In the months ahead, a lot of that geography will be open to
hikers and other outdoors enthusiasts like never before.
A total of 3,800 acres of canyon land was purchased to be used for
recreation and as a nature preserve, groups behind the sale
announced this weekend.
The Conservation Fund and The Nature Conservancy partnered with
the state Division of Natural Resources (DNR) in the $7 million
deal.
Both the fund and conservancy are nonprofit watchdog groups that
buy and maintain such undeveloped properties for the purpose of
keeping their ecosystems and geological integrity intact.
Patience and persistence had to rule in this deal, said Rodney
Bartgis, an environmental scientist and director of The Nature
Conservancy’s West Virginia chapter.
“We made our first offer on the land in 1976,” Bartgis said, “so
we’re quite proud the deal is now done.”
The Nature Conservancy will keep 1,300 acres as a nature preserve.
During the next two years, the remaining land will be transferred
to the state DNR, which will manage it as part of the public
recreation lands in the lower Cheat River.
As in any other real estate transaction, Bartgis said, the deal
was driven by three factors: Location, location and location.

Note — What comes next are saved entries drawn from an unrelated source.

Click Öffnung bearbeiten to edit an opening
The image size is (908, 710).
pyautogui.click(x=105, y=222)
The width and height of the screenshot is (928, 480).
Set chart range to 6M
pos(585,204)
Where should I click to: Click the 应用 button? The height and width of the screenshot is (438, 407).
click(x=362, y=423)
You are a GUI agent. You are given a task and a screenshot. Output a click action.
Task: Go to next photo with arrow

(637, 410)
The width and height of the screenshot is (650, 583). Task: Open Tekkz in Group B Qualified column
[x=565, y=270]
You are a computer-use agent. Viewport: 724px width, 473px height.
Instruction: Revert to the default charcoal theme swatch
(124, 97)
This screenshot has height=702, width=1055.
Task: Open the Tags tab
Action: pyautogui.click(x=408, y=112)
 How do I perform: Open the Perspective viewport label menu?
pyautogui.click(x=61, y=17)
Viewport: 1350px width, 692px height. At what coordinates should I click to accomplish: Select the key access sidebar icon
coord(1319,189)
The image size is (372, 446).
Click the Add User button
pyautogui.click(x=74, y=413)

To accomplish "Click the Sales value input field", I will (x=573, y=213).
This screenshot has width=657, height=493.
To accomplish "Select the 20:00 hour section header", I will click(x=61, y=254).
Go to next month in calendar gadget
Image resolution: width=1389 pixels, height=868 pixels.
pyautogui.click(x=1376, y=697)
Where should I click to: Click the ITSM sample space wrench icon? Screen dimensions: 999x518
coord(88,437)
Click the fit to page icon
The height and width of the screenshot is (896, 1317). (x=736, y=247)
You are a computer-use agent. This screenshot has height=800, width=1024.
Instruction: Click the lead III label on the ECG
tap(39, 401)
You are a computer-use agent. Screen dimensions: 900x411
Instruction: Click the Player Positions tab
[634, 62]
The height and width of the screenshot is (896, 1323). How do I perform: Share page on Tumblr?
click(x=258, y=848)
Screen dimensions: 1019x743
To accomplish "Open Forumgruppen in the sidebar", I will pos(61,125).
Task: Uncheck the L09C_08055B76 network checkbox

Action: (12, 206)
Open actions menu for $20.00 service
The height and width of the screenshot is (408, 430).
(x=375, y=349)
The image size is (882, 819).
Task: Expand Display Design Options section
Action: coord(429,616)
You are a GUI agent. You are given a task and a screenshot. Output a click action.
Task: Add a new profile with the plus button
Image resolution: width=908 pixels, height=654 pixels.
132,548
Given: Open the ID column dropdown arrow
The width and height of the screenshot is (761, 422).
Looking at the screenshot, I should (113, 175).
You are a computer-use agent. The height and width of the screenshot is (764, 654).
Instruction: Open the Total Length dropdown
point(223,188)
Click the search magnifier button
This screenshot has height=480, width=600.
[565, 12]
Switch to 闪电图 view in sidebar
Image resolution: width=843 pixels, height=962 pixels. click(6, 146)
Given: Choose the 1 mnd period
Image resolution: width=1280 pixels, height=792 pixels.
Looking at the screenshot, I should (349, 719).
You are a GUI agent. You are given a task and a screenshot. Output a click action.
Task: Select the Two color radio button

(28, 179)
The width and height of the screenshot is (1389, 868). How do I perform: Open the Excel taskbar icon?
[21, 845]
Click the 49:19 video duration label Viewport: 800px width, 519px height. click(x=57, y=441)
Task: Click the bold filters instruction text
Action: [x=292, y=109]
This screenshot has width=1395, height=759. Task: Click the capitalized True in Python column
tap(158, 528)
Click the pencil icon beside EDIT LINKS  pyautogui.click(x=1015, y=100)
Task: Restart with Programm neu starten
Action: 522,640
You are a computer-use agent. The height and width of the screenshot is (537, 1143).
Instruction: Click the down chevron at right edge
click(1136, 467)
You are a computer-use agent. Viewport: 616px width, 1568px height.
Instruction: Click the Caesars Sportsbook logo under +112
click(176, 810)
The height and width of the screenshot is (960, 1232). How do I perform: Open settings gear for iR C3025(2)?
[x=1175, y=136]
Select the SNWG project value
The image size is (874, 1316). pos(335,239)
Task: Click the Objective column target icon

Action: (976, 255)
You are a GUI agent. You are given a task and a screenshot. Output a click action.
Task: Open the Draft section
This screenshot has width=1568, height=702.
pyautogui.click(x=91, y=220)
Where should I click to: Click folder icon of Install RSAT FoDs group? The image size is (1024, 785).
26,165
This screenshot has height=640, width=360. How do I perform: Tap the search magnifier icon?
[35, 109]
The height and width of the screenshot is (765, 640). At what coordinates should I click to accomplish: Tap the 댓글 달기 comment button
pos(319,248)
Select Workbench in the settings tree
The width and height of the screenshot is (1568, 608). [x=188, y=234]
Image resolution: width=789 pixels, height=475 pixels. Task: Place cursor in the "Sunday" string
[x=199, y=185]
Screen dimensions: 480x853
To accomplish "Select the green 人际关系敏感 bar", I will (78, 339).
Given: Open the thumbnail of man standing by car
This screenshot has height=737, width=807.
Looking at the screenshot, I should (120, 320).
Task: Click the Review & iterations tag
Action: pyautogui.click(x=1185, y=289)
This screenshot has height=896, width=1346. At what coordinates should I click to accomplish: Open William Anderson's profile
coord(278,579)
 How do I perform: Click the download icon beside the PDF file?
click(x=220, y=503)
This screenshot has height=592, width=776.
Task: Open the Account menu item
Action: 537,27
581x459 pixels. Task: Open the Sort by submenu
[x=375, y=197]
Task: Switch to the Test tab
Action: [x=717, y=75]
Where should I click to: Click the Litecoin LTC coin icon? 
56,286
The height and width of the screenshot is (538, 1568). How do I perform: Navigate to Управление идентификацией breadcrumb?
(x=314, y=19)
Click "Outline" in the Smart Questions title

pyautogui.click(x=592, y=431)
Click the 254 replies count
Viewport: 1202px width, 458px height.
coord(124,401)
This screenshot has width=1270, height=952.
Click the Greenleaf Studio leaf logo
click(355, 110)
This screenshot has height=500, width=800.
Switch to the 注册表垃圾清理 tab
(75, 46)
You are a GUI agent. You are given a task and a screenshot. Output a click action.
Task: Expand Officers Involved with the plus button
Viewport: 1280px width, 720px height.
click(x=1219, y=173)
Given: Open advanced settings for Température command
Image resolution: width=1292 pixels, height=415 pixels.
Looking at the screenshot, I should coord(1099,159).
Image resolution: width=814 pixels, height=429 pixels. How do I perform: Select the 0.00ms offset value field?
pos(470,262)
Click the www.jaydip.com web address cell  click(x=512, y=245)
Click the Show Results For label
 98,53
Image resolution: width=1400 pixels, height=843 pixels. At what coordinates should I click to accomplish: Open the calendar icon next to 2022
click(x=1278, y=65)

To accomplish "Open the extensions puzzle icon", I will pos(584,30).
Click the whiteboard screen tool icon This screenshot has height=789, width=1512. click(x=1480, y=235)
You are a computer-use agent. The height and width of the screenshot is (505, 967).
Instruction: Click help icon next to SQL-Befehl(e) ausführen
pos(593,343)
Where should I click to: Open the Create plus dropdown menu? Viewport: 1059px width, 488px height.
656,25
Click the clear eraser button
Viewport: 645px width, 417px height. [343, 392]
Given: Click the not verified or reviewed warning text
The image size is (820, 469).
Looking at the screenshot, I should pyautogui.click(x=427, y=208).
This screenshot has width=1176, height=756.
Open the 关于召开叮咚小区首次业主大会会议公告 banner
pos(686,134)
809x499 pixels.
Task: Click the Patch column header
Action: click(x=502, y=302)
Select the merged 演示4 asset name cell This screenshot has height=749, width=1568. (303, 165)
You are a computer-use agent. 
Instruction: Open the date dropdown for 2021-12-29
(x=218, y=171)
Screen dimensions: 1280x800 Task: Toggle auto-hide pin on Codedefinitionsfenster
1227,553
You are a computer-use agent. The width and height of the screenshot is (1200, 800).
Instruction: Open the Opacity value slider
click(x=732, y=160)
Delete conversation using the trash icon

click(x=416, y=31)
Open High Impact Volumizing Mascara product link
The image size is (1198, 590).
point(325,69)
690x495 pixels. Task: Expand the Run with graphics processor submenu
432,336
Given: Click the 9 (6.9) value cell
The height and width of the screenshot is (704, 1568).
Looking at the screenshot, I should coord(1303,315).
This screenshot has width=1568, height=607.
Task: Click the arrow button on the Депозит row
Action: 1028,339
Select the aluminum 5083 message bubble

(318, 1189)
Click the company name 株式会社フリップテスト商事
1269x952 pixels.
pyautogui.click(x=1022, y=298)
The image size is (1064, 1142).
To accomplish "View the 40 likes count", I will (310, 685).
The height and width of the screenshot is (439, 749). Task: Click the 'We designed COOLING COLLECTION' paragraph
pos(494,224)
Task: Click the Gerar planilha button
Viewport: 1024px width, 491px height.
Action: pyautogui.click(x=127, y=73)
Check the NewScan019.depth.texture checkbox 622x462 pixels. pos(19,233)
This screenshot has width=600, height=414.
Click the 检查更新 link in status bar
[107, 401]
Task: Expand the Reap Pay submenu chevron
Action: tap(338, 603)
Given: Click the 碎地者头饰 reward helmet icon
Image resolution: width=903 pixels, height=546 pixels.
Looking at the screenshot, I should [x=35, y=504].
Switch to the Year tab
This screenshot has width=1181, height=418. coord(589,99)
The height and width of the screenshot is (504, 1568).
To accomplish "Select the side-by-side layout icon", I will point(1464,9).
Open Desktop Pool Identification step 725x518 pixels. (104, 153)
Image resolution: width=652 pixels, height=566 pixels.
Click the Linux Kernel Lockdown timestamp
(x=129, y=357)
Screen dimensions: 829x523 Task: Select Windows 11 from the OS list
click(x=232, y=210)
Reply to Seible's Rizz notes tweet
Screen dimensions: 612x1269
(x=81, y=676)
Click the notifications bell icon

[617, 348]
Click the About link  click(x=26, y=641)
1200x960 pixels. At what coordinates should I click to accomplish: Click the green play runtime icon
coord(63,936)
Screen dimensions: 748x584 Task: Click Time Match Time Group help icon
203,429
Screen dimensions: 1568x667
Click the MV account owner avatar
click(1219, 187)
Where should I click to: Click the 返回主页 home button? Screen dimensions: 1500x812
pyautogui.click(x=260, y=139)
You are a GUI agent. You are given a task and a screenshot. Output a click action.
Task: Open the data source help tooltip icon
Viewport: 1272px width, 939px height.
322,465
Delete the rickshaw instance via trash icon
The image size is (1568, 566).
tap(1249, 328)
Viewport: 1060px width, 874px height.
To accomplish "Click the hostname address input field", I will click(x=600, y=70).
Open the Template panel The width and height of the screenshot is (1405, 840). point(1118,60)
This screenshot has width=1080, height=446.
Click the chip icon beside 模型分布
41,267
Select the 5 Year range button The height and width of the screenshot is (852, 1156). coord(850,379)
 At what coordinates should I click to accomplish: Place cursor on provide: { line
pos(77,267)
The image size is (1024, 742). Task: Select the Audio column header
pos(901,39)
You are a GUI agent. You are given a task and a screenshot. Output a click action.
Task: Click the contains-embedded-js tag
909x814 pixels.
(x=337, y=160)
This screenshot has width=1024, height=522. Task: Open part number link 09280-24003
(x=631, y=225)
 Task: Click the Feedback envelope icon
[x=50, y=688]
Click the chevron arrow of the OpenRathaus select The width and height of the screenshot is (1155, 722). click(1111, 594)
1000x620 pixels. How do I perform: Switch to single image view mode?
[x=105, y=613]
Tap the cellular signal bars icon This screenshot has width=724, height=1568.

Those 3,800 acres run along a 7-mile stretch of the Cheat River as
it winds through the canyon, Bartgis said. That makes the land on
either side of the river a gold coast in a sea of Mountain State
green.
“Being able to acquire 7 miles of river in the eastern U.S. is
becoming the kind of thing that’s unheard of,” he said. “This is
going to be important to the rafting community and to the people
who just like the scenery.”
Bartgis said a good portion of the 3,800 acres should be available
for public use sometime in the fall, once all the dotted lines are
signed for the paperwork.
“At this point, we’ve picked up the property,” he said. “That’s
the first big part. The second big part is getting everything
under state ownership for the hiking trails.”
Iconic land
Picking up property is how The Nature Conservancy came to be in
West Virginia in the first place.
In 1960, Charlie Baer, a WVU ecology professor, got a group of
colleagues to go in on the purchase — at $5 an acre — of a
250-acre parcel of Cranesville Swamp, a Preston County wetland
formed 15,000 years ago during the last Ice Age.
The group turned their purchase into an outdoor classroom. Three
years later, in 1963, they formed a West Virginia Chapter of The
Nature Conservancy.
The chapter has gone on the acquire more than 120,000 acres of
what Bartgis calls “iconic land” in West Virginia — from stretches
of the New River Gorge, to the Dolly Sods Wilderness Area to the
most recent Cheat Canyon purchase.
The chapter last October celebrated its 50th anniversary by
honoring Baer as a “conservation hero” for the evening.
Baer, who was 94 and sporting a goatee, leaned back in his
wheelchair and enjoyed the evening.
He said he knew the chapter would be around 50 years down the line
from its first days in 1963.
“I wasn’t sure I’d be,” he said, chuckling.